Would wonders never cease? This day felt less and less real. Lucretia wasn’t sure she’d ever decide if these people were really hers, or phantoms from a dear story.

But she thought she could grow to love Lup all the same. Lightning flashed again. “Alright, you’ve sold me!” Lucretia called over the roll of thunder, just as a sheet of water came down.

Lup grabbed her hand and dragged her through the parking lot at top speed. After a few fumbling seconds, she keyed in the entry code for the side door and pushed Lucretia ahead of her into a carpeted hall. They stood there for a moment, catching their breath and dribbling rainwater.

Lucretia pushed her hands back through her hair and shook her head like a dog. “Phew, well, that last part kind of sucked shit. We’re drenched.”

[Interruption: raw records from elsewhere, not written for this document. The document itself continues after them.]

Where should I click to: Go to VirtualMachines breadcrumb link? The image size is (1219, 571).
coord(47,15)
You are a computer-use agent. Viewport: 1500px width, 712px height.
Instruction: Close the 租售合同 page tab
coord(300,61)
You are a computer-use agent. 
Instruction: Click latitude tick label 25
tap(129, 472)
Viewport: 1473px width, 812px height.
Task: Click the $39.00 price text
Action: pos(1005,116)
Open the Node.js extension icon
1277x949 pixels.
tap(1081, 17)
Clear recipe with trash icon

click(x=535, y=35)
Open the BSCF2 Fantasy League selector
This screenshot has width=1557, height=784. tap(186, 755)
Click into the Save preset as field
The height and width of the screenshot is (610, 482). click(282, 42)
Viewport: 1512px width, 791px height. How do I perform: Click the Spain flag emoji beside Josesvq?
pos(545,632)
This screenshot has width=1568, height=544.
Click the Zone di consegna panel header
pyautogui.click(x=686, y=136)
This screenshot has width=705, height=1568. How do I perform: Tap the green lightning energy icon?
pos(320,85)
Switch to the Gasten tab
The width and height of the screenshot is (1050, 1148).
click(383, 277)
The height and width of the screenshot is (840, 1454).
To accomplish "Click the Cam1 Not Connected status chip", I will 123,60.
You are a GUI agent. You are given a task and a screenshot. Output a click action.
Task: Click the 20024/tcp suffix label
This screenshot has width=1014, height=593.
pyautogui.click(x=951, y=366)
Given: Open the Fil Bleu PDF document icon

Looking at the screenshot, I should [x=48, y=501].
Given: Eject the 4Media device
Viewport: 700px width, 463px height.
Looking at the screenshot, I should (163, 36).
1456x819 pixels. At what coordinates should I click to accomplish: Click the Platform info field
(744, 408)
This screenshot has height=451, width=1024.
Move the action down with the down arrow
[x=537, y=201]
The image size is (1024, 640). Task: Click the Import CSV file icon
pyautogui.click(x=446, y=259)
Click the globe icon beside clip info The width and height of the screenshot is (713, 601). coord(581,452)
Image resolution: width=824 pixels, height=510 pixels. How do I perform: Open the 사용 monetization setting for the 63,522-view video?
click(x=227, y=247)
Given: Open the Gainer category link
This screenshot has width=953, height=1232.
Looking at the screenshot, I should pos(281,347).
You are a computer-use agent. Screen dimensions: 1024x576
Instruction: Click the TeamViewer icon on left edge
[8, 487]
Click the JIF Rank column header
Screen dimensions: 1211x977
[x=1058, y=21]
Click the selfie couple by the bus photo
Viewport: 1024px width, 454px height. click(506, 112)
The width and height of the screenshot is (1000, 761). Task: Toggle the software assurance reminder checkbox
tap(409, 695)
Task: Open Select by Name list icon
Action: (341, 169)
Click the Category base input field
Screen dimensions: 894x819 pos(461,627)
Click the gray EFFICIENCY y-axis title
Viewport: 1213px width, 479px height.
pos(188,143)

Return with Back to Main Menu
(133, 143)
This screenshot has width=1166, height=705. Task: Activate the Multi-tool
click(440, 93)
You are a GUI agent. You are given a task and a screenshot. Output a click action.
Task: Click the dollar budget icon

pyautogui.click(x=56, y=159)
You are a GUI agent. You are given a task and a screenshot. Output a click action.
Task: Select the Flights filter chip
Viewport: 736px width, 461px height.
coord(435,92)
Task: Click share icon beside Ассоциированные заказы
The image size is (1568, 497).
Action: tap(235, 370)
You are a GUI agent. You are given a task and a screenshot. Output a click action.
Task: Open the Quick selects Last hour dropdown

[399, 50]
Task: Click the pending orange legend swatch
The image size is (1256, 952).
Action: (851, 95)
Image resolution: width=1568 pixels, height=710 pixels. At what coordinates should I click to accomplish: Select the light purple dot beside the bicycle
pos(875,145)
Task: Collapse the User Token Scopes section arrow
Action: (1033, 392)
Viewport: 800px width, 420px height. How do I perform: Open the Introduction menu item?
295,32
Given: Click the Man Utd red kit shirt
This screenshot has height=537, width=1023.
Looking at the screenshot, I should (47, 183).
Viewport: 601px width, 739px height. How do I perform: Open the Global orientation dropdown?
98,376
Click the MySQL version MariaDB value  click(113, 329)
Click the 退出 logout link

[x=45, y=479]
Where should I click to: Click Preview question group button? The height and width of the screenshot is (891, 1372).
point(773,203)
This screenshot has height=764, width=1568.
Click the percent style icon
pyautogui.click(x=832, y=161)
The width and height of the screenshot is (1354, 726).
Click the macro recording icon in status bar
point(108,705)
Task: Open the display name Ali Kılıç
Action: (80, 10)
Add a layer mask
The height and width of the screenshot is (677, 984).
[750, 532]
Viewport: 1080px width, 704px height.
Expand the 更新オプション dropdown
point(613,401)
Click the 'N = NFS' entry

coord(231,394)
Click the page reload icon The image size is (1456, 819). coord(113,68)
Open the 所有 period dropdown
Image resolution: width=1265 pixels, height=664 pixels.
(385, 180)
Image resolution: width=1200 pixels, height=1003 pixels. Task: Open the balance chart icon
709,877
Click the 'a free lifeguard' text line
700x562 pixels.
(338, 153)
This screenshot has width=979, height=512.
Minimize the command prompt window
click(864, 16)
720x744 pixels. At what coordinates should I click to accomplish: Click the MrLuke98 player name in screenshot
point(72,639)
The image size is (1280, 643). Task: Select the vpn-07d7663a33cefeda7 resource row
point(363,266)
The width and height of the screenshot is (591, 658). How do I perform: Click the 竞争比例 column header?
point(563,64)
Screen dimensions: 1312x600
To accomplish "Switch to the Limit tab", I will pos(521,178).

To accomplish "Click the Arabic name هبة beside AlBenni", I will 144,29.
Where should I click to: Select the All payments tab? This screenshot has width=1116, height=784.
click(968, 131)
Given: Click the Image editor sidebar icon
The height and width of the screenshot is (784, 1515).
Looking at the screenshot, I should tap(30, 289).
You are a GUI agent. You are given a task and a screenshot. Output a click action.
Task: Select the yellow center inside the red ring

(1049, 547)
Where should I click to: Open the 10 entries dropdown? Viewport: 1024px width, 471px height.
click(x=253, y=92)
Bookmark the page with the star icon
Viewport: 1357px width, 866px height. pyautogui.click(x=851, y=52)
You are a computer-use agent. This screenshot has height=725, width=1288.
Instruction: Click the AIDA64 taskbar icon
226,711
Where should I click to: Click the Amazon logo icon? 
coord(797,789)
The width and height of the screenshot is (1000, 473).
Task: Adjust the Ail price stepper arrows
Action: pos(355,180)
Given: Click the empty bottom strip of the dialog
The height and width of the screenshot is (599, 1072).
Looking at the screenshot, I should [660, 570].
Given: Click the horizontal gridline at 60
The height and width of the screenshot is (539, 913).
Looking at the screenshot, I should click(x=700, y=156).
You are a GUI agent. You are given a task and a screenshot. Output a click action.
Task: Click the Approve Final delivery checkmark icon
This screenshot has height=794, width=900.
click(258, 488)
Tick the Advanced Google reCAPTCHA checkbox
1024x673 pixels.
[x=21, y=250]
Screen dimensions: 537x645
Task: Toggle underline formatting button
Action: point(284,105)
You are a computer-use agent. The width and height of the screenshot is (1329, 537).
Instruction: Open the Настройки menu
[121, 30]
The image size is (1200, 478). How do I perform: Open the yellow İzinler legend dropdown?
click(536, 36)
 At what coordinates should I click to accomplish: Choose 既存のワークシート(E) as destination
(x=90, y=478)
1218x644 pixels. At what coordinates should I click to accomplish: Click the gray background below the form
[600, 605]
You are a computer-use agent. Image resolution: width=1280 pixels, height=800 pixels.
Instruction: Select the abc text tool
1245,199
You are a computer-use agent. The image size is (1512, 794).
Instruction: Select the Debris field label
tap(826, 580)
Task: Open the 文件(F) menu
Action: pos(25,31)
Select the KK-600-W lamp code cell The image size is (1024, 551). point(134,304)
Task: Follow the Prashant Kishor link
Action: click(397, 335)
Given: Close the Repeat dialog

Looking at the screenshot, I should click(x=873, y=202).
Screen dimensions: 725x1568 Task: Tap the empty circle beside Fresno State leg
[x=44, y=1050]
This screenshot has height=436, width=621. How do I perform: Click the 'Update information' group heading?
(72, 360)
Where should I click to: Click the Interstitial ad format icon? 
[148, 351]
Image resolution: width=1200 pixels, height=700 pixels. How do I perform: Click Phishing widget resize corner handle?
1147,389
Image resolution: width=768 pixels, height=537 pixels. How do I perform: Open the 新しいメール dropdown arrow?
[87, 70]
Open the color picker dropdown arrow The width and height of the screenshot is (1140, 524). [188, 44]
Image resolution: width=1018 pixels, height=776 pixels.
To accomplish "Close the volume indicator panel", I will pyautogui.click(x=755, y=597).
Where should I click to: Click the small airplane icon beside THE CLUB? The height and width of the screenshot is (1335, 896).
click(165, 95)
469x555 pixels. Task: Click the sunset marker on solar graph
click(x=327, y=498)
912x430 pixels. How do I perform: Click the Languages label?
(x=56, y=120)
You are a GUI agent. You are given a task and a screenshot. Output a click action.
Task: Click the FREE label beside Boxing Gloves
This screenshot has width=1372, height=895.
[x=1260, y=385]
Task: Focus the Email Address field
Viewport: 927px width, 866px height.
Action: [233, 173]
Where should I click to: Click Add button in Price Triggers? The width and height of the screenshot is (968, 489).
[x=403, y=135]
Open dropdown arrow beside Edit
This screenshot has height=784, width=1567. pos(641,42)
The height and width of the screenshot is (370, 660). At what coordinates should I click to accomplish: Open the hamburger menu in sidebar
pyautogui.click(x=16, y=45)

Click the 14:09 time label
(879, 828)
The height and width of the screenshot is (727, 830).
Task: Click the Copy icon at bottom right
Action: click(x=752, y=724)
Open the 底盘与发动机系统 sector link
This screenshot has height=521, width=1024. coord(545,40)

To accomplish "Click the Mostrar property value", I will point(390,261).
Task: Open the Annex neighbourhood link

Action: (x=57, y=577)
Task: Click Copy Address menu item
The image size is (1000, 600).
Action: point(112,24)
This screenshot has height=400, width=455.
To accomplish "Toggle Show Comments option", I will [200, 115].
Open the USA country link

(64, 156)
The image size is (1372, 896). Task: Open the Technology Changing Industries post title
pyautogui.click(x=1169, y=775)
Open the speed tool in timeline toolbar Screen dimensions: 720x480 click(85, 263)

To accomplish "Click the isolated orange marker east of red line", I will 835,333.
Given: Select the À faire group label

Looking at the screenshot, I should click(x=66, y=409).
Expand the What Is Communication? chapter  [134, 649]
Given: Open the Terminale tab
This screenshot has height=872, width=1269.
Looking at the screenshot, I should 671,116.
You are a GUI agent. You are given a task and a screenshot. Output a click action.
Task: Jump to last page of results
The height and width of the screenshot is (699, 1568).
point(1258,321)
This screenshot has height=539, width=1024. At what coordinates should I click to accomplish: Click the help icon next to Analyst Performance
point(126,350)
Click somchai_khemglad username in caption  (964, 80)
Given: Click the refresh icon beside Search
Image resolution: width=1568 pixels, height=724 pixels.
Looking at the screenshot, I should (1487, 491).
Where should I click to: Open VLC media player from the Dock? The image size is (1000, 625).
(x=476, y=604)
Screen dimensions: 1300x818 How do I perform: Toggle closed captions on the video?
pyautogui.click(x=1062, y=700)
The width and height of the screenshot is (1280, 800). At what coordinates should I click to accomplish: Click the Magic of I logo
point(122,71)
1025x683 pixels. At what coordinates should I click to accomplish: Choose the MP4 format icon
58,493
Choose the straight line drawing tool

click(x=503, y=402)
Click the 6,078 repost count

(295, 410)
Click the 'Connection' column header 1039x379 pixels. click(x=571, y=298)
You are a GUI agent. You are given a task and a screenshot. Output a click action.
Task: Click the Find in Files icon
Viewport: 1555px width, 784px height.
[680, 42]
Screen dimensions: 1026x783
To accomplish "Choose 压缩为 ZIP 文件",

“I’ll sneak into my place and get a change of clothes for us,” Lup said. “You look like blue’s your color, I have just the thing.”

“I’d be happy with a sleepy sack if it were dry,” Lucretia said. “Thank you.”

“No problem.” Lup strode over to the elevator and punched a button. “C’mon up, we can hang. Unless you’d rather get changed real quick and head out? I don’t have a car, but we could wake Magnus up and make him drive you? He and his wife live here too. I’m sorry, I should’ve asked if you had plans to get home.”

Lucretia shrugged and stepped into the elevator with Lup. “I don’t have a plan, but I’m not worried. We can figure it out as we go.”

For now, it was enough to be close to these people who had consumed her thoughts for so long. The kind of friendship that could be achieved with such an incredible foundation was beyond her, but Lucretia suspected that the _why_ of it wasn’t her concern.

She did not have to hold the scope of the world in her head, or carry it on her shoulders. She could simply try to do right by the people around her, and be good to herself, and put faith in providence.

When she next met Istus, she would ask if the journal was hers alone.

**Author's Note:**

> Stealth asked for an exploration of Vibing!Lucretia and Lup's relationship. This piece raises more questions than it answers, but now you can see why Vibing!Lucretia doesn't get much screentime (she's avoiding Taako).